PROVIDED DATA: Begin

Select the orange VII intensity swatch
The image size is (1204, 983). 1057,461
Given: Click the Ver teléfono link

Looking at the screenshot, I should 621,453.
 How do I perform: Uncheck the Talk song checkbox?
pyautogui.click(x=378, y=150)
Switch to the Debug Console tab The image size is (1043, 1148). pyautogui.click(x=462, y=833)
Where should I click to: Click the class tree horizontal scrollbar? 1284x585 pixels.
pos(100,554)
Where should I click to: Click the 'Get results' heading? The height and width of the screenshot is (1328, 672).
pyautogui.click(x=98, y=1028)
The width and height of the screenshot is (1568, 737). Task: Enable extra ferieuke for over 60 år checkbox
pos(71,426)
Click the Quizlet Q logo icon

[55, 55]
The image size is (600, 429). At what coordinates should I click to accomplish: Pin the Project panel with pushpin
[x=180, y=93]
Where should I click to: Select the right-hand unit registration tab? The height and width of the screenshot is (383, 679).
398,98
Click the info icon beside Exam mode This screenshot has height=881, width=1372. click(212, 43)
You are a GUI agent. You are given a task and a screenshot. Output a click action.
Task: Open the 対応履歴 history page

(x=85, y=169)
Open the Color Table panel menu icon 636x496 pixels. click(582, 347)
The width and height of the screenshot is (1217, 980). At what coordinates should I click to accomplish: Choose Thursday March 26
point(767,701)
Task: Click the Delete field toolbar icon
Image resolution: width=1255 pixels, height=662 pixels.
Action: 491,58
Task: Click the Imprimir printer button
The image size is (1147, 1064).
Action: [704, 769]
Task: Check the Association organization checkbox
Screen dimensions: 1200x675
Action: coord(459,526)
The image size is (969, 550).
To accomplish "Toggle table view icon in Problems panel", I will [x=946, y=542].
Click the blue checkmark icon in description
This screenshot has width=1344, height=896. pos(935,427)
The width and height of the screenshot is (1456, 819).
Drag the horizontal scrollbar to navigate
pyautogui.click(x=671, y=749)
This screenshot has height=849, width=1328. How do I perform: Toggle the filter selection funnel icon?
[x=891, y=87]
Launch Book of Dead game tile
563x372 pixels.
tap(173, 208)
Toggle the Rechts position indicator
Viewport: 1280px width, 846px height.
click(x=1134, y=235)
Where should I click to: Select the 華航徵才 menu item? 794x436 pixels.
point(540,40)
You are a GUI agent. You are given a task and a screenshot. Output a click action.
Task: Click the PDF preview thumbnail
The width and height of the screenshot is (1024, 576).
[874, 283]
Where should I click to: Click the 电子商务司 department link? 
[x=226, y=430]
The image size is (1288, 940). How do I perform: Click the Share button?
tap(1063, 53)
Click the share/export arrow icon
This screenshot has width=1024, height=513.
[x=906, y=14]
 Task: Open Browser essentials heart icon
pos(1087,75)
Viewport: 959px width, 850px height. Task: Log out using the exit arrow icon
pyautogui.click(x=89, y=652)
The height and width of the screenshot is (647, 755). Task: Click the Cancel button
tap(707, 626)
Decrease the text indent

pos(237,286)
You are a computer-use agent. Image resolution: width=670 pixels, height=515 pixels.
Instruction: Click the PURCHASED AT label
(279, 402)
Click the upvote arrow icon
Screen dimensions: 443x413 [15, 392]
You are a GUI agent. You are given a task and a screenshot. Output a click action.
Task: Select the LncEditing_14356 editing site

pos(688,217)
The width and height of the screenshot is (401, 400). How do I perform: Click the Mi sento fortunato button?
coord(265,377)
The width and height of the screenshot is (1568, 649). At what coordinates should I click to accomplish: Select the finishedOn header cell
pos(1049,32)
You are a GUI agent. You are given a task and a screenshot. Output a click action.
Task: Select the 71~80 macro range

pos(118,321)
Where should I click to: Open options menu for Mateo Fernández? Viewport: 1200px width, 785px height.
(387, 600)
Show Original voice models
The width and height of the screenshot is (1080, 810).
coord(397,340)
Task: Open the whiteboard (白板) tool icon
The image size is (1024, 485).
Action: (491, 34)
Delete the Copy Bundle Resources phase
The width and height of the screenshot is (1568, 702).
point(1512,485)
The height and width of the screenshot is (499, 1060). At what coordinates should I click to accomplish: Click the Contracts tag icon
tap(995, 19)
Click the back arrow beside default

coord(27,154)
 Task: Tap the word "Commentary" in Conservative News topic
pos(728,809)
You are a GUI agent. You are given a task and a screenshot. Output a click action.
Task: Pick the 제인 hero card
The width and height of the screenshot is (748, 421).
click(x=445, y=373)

PROVIDED DATA: End

PROBLEM TO WORK ON —
Each entry above must be printed exactly as written.

SOLUTION TO THIS PROBLEM —
Select the orange VII intensity swatch
The image size is (1204, 983). 1057,461
Given: Click the Ver teléfono link

Looking at the screenshot, I should 621,453.
 How do I perform: Uncheck the Talk song checkbox?
pyautogui.click(x=378, y=150)
Switch to the Debug Console tab The image size is (1043, 1148). pyautogui.click(x=462, y=833)
Where should I click to: Click the class tree horizontal scrollbar? 1284x585 pixels.
pos(100,554)
Where should I click to: Click the 'Get results' heading? The height and width of the screenshot is (1328, 672).
pyautogui.click(x=98, y=1028)
The width and height of the screenshot is (1568, 737). Task: Enable extra ferieuke for over 60 år checkbox
pos(71,426)
Click the Quizlet Q logo icon

[55, 55]
The image size is (600, 429). At what coordinates should I click to accomplish: Pin the Project panel with pushpin
[x=180, y=93]
Where should I click to: Select the right-hand unit registration tab? The height and width of the screenshot is (383, 679).
398,98
Click the info icon beside Exam mode This screenshot has height=881, width=1372. click(212, 43)
You are a GUI agent. You are given a task and a screenshot. Output a click action.
Task: Open the 対応履歴 history page

(x=85, y=169)
Open the Color Table panel menu icon 636x496 pixels. click(582, 347)
The width and height of the screenshot is (1217, 980). At what coordinates should I click to accomplish: Choose Thursday March 26
point(767,701)
Task: Click the Delete field toolbar icon
Image resolution: width=1255 pixels, height=662 pixels.
Action: 491,58
Task: Click the Imprimir printer button
The image size is (1147, 1064).
Action: [704, 769]
Task: Check the Association organization checkbox
Screen dimensions: 1200x675
Action: coord(459,526)
The image size is (969, 550).
To accomplish "Toggle table view icon in Problems panel", I will [x=946, y=542].
Click the blue checkmark icon in description
This screenshot has width=1344, height=896. pos(935,427)
The width and height of the screenshot is (1456, 819).
Drag the horizontal scrollbar to navigate
pyautogui.click(x=671, y=749)
This screenshot has height=849, width=1328. How do I perform: Toggle the filter selection funnel icon?
[x=891, y=87]
Launch Book of Dead game tile
563x372 pixels.
tap(173, 208)
Toggle the Rechts position indicator
Viewport: 1280px width, 846px height.
click(x=1134, y=235)
Where should I click to: Select the 華航徵才 menu item? 794x436 pixels.
point(540,40)
You are a GUI agent. You are given a task and a screenshot. Output a click action.
Task: Click the PDF preview thumbnail
The width and height of the screenshot is (1024, 576).
[874, 283]
Where should I click to: Click the 电子商务司 department link? 
[x=226, y=430]
The image size is (1288, 940). How do I perform: Click the Share button?
tap(1063, 53)
Click the share/export arrow icon
This screenshot has width=1024, height=513.
[x=906, y=14]
 Task: Open Browser essentials heart icon
pos(1087,75)
Viewport: 959px width, 850px height. Task: Log out using the exit arrow icon
pyautogui.click(x=89, y=652)
The height and width of the screenshot is (647, 755). Task: Click the Cancel button
tap(707, 626)
Decrease the text indent

pos(237,286)
You are a computer-use agent. Image resolution: width=670 pixels, height=515 pixels.
Instruction: Click the PURCHASED AT label
(279, 402)
Click the upvote arrow icon
Screen dimensions: 443x413 [15, 392]
You are a GUI agent. You are given a task and a screenshot. Output a click action.
Task: Select the LncEditing_14356 editing site

pos(688,217)
The width and height of the screenshot is (401, 400). How do I perform: Click the Mi sento fortunato button?
coord(265,377)
The width and height of the screenshot is (1568, 649). At what coordinates should I click to accomplish: Select the finishedOn header cell
pos(1049,32)
You are a GUI agent. You are given a task and a screenshot. Output a click action.
Task: Select the 71~80 macro range

pos(118,321)
Where should I click to: Open options menu for Mateo Fernández? Viewport: 1200px width, 785px height.
(387, 600)
Show Original voice models
The width and height of the screenshot is (1080, 810).
coord(397,340)
Task: Open the whiteboard (白板) tool icon
The image size is (1024, 485).
Action: (491, 34)
Delete the Copy Bundle Resources phase
The width and height of the screenshot is (1568, 702).
point(1512,485)
The height and width of the screenshot is (499, 1060). At what coordinates should I click to accomplish: Click the Contracts tag icon
tap(995, 19)
Click the back arrow beside default

coord(27,154)
 Task: Tap the word "Commentary" in Conservative News topic
pos(728,809)
You are a GUI agent. You are given a task and a screenshot. Output a click action.
Task: Pick the 제인 hero card
The width and height of the screenshot is (748, 421).
click(x=445, y=373)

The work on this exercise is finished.